**GIVEN TASK**
Arrange the lines of the items below as a Markdown table with the columns Row and Line, one line per row and blank lines left out. Include only the lines starting at the line that contains "Where should I click to: Tap the Page" and ending at the line that contains "coord(295,476)".

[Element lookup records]
"""

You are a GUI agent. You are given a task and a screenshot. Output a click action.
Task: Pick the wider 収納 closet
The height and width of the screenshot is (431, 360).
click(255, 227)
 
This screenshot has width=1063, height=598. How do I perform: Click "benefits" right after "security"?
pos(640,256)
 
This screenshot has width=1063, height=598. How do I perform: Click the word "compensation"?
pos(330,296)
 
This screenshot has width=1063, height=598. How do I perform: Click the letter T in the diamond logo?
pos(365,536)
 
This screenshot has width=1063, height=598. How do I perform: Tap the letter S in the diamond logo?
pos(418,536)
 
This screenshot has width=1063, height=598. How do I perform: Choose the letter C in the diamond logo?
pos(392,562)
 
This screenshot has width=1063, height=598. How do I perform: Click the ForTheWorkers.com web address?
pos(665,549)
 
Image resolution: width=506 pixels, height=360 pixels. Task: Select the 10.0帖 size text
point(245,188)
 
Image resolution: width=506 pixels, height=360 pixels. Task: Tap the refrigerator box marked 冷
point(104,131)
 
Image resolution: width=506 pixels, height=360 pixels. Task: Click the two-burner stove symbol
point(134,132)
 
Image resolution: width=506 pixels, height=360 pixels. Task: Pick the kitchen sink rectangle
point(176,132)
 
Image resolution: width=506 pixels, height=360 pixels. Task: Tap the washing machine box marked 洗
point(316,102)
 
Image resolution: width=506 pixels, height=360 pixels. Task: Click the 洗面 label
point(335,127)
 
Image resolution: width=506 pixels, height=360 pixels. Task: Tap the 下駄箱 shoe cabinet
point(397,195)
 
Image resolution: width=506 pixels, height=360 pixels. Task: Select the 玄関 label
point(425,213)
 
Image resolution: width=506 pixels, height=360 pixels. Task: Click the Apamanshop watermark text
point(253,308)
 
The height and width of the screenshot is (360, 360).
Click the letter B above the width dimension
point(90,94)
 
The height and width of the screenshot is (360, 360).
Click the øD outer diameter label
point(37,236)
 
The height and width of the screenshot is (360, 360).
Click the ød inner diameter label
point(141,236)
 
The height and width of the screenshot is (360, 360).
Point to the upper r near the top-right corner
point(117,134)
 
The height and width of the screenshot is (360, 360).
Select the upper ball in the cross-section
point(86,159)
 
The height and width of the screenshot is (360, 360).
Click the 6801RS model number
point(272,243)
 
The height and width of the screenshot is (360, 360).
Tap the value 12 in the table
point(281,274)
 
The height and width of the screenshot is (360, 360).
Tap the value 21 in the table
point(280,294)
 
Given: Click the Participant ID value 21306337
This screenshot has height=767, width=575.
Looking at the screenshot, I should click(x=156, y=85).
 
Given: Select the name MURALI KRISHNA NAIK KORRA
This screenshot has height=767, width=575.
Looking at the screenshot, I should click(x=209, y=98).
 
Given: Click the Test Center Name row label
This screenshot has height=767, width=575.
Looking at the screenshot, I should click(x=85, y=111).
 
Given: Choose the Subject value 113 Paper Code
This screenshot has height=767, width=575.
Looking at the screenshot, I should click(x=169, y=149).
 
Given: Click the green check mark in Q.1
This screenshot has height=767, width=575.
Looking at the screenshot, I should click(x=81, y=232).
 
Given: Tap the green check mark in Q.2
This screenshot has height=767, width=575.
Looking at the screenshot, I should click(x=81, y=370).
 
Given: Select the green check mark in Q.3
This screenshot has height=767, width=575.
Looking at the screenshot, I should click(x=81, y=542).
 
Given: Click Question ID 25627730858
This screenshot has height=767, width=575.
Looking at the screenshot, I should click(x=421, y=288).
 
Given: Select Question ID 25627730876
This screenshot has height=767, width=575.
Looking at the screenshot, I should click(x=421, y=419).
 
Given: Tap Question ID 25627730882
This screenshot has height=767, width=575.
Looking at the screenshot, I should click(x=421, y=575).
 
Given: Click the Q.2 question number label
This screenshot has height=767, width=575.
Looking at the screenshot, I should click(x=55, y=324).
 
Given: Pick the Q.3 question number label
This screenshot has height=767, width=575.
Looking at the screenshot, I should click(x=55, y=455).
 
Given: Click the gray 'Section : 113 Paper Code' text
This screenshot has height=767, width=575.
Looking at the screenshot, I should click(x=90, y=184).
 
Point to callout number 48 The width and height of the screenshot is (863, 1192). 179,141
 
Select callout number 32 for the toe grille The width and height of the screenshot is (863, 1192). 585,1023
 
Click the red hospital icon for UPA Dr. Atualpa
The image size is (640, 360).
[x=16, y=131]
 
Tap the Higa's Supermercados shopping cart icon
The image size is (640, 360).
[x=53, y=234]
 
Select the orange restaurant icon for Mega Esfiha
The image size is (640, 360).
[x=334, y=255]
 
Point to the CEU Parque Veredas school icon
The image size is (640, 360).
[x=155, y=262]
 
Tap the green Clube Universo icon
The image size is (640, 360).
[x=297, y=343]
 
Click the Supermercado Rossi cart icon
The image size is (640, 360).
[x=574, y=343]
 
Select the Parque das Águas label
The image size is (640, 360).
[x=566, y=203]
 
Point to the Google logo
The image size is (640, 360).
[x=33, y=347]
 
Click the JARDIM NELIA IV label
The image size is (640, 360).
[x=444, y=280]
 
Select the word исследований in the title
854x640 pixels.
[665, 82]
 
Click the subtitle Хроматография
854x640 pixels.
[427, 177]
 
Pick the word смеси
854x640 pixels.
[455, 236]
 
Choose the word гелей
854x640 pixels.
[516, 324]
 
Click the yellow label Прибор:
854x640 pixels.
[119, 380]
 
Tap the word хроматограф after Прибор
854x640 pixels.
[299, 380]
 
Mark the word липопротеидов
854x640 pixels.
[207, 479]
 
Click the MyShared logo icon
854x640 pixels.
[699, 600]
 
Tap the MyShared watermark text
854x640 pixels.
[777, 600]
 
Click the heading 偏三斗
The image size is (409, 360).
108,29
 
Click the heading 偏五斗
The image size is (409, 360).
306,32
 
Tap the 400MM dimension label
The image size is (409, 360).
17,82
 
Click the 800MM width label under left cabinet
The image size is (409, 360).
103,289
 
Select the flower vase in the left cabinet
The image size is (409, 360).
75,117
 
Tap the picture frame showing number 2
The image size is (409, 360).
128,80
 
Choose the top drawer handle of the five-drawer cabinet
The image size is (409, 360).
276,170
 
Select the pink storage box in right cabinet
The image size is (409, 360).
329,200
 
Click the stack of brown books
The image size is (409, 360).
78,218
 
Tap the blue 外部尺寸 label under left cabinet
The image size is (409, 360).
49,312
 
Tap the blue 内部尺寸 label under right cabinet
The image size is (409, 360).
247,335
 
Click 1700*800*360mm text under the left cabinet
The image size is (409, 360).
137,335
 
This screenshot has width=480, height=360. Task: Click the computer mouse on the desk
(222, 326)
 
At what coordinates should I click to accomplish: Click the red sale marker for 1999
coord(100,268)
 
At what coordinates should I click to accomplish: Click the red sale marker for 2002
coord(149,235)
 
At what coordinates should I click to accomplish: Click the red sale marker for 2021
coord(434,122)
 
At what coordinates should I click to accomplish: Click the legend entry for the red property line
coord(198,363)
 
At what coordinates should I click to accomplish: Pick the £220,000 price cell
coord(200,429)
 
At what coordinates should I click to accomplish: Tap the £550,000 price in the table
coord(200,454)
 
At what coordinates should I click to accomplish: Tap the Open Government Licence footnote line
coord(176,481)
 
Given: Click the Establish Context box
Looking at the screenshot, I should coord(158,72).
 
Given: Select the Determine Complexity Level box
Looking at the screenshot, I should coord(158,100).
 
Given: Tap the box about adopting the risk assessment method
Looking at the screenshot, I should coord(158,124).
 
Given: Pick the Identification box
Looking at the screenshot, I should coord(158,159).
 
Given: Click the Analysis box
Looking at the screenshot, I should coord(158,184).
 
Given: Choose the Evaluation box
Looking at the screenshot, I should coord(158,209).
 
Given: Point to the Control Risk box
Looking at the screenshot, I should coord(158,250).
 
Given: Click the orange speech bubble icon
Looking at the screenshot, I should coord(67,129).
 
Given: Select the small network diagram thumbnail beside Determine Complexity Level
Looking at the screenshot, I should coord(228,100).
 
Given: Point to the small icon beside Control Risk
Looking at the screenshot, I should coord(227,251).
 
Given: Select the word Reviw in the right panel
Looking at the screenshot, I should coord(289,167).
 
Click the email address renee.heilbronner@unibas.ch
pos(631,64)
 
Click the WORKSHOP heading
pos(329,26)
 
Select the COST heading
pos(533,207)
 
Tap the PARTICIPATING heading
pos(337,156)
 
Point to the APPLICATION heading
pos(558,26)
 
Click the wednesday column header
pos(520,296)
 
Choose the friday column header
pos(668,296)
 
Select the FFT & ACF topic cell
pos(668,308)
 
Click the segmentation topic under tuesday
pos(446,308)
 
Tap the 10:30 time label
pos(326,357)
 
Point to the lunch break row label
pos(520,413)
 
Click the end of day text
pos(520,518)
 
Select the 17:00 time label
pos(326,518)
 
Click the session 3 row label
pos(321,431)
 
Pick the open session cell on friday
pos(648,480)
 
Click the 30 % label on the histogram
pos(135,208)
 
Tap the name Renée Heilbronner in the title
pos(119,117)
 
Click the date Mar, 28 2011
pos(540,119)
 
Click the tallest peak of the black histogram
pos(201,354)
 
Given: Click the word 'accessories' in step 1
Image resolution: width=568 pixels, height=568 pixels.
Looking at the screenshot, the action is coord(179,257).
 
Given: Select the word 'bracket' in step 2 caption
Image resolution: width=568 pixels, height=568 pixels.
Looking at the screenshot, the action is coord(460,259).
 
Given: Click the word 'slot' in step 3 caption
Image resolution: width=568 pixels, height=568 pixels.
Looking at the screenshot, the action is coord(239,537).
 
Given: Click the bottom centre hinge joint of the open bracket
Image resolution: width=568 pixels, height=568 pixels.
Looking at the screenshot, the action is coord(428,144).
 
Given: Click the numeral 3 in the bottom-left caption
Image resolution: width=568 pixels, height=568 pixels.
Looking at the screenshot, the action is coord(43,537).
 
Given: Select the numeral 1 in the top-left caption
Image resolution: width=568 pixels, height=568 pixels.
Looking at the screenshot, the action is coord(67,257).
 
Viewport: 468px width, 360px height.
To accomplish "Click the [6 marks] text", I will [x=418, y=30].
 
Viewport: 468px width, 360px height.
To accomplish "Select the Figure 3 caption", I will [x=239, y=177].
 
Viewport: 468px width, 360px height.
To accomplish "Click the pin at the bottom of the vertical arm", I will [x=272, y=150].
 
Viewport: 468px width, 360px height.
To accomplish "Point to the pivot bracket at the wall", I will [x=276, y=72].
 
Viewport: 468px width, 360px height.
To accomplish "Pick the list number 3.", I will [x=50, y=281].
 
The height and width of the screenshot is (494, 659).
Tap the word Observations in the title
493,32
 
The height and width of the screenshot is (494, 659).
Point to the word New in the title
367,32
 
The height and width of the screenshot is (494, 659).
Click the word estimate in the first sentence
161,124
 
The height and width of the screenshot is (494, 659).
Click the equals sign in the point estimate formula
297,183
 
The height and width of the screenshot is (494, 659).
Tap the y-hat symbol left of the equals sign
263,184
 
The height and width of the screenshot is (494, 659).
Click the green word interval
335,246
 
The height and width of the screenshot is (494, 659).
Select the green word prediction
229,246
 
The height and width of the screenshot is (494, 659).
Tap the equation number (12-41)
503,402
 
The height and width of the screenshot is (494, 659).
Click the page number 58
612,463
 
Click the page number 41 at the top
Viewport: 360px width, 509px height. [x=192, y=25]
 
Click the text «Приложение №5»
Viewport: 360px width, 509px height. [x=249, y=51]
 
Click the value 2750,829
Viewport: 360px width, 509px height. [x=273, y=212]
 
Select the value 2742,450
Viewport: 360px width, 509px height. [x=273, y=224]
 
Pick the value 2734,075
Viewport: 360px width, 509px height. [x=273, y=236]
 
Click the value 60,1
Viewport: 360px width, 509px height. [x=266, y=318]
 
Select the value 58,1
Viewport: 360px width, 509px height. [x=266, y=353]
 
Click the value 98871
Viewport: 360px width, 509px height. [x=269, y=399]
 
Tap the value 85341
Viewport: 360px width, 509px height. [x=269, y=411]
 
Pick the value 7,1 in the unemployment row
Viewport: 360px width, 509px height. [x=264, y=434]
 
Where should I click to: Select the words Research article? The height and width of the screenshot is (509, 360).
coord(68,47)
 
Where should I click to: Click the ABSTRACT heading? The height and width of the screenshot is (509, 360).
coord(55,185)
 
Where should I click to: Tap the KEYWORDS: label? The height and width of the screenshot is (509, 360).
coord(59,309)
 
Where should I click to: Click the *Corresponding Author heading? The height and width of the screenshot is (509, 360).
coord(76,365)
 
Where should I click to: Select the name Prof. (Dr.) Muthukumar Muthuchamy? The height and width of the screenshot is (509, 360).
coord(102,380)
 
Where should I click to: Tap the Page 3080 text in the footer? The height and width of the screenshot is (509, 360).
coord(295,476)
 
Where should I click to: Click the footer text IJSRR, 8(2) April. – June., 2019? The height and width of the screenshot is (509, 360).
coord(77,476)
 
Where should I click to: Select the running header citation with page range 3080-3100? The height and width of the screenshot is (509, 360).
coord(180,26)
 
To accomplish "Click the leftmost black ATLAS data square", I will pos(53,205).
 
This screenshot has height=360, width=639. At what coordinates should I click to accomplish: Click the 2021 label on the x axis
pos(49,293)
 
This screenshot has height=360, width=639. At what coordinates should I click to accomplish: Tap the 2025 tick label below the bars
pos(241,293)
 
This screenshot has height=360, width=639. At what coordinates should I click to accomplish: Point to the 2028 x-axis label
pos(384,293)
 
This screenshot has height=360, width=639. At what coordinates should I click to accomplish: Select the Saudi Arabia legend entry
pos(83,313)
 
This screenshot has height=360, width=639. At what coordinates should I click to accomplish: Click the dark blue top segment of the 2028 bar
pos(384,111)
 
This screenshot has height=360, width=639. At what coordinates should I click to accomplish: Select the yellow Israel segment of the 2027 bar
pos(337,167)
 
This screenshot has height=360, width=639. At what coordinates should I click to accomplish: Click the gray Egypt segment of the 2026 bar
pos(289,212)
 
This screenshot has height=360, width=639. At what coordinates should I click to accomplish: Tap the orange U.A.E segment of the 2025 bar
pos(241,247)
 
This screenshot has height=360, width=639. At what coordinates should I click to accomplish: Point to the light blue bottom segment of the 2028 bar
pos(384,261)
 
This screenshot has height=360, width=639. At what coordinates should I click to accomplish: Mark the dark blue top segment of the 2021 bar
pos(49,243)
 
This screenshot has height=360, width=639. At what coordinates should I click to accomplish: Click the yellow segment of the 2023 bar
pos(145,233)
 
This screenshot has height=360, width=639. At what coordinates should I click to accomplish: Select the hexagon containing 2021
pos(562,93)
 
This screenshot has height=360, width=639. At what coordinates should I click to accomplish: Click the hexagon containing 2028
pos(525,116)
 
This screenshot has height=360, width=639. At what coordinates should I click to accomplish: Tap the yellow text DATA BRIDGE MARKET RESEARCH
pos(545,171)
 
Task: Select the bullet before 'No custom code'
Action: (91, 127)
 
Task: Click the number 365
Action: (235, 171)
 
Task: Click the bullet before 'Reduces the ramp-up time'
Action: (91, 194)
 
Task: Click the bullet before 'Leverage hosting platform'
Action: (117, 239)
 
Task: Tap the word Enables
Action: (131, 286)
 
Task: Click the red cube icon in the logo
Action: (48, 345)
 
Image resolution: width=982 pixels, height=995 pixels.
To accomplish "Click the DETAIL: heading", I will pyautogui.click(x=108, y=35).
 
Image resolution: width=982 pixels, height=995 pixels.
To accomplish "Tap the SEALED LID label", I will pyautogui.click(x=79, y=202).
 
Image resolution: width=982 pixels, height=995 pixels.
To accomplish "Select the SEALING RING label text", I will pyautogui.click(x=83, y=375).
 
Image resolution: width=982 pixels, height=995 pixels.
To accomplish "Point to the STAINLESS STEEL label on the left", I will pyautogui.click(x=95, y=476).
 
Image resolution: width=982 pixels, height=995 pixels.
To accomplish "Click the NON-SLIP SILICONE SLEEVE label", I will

"""

**EXERCISE RESPONSE**
| Row | Line |
|---|---|
| 1 | Where should I click to: Tap the Page 3080 text in the footer? The height and width of the screenshot is (509, 360). |
| 2 | coord(295,476) |